| Exercise |
In the entries that follow, say how many lines contain the string "cancer". Give no other words.

| Data records |
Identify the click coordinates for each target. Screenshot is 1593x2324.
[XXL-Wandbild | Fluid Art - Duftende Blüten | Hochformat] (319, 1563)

==

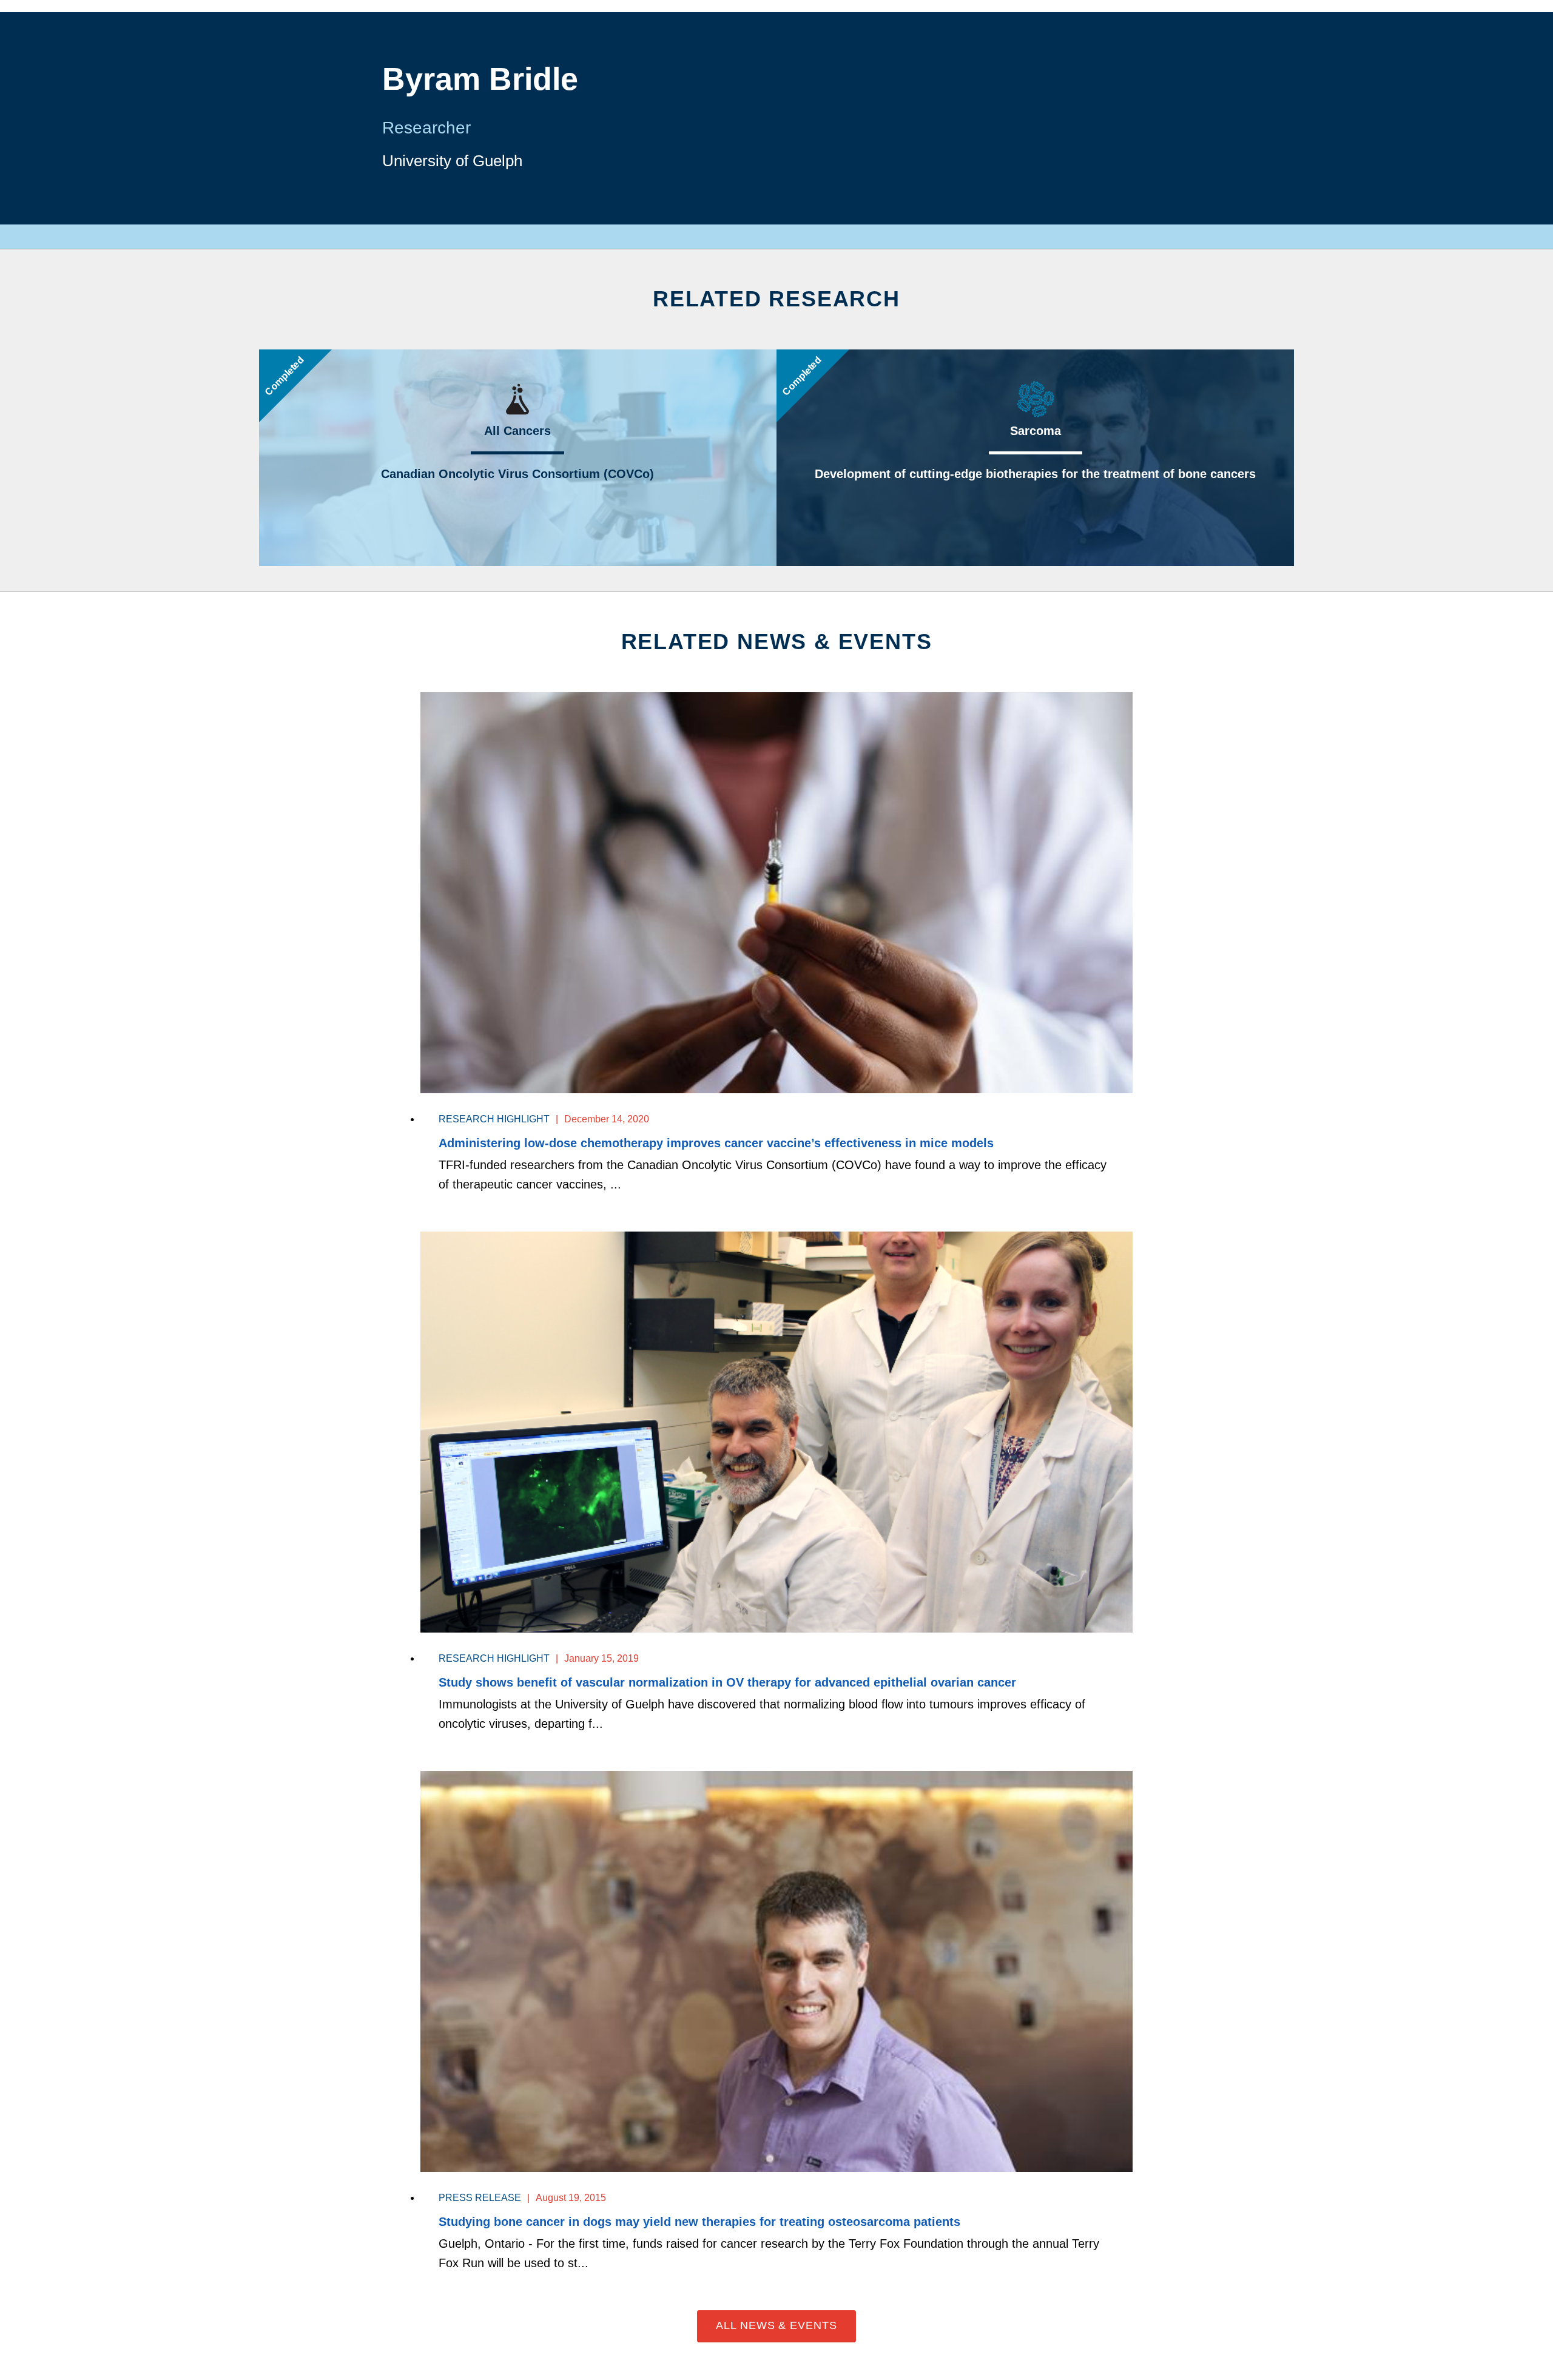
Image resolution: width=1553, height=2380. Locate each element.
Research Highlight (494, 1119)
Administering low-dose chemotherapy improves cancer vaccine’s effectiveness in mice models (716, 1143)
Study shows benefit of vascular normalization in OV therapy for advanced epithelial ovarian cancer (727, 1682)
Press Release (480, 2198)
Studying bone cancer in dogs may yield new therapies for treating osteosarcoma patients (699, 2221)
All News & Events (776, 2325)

| Written response |
3